Banyak
diantara manusia yang ketika diuji dengan kesulitan hidup mampu
menjalaninya dengan tabah dan menyadari bahwa itu merupakan ujian dari
Allah swt. Tetapi ketika diuji dengan kesuksesan hidup mereka lupa diri.
Seperti tidak menyadari bahwa yang dimilikinya adalah amanah dari Allah
swt. yang harus dijaga dan dipergunakan sesuai dengan apa yang telah
diperintahkanNya. Jika tidak, maka semua kenikmatan tersebut akan
menjerumuskannya kejurang kehinaan.
Seseorang boleh menikmati apa
yang telah dianugrahkan Allah Swt. kepadanya.
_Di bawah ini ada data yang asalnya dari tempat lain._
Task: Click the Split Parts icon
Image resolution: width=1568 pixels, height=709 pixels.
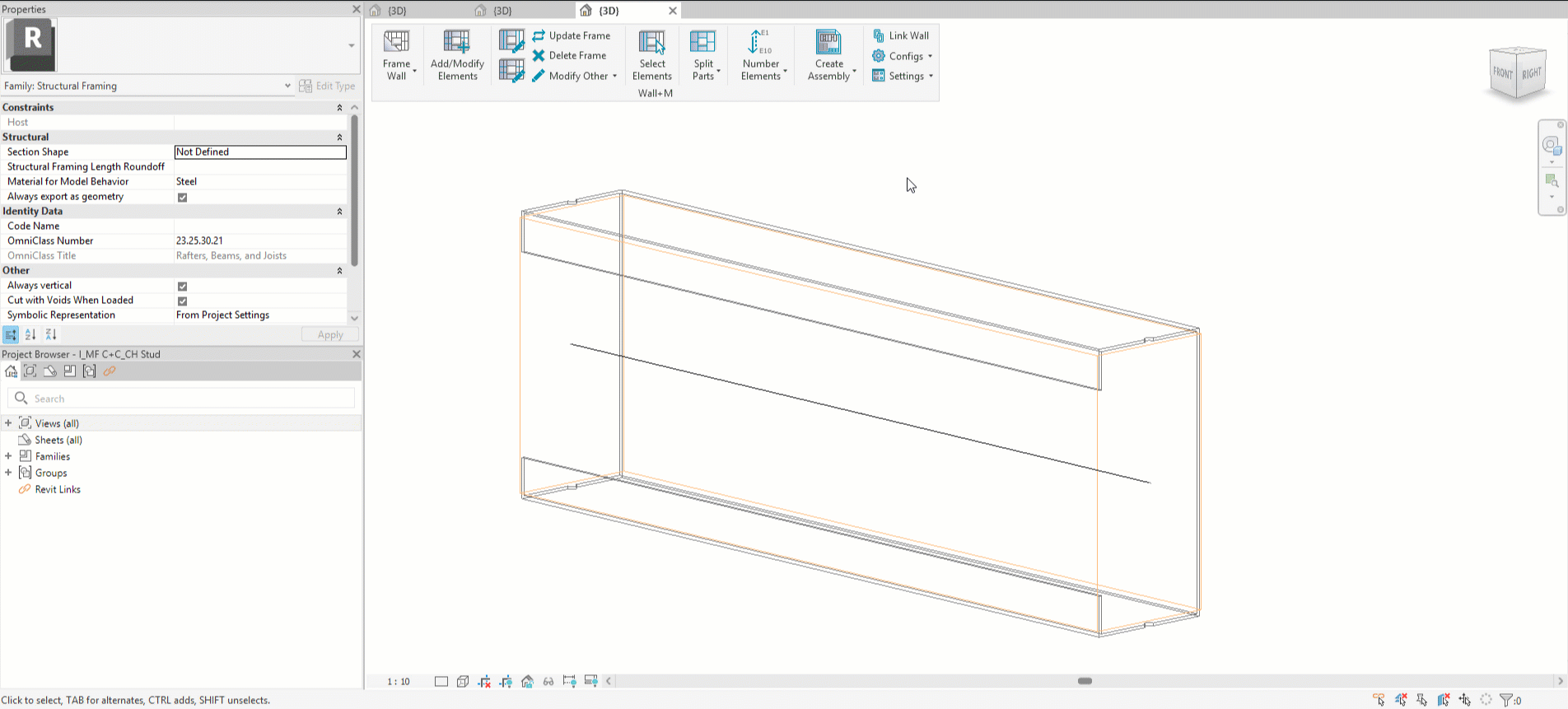Action: (x=702, y=41)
Tidak ada larangan bagi
siapapun untuk menikmati manisnya dunia. Karena dunia ini, dengan segala
isinya, diciptakan Allah Swt. untuk manusia. Tetapi yang harus selalu
kita ingat bahwa dunia ini hanyalah sebagai bekal untuk menuju kehidupan
yang hakiki (akhirat). Oleh karenanya, mengambil bekal secukupnya agar
bisa sampai kepada tujuan (akhirat) adalah sikap yang sangat tepat
seperti yang dipesankan Allah swt. dalam al-Qur'an:
Ketahuilah, bahwa Sesungguhnya kehidupan dunia Ini
hanyalah permainan dan suatu yang melalaikan, perhiasan dan bermegah-
megah antara kamu serta berbangga-banggaan tentang banyaknya harta dan
anak, seperti hujan yang tanam-tanamannya mengagumkan para petani;
Kemudian tanaman itu menjadi kering dan kamu lihat warnanya kuning
Kemudian menjadi hancur. dan di akhirat (nanti) ada azab yang keras dan
ampunan dari Allah serta keridhaan-Nya. dan kehidupan dunia Ini tidak
lain hanyalah kesenangan yang menipu. (QS. Al-Hadid:20).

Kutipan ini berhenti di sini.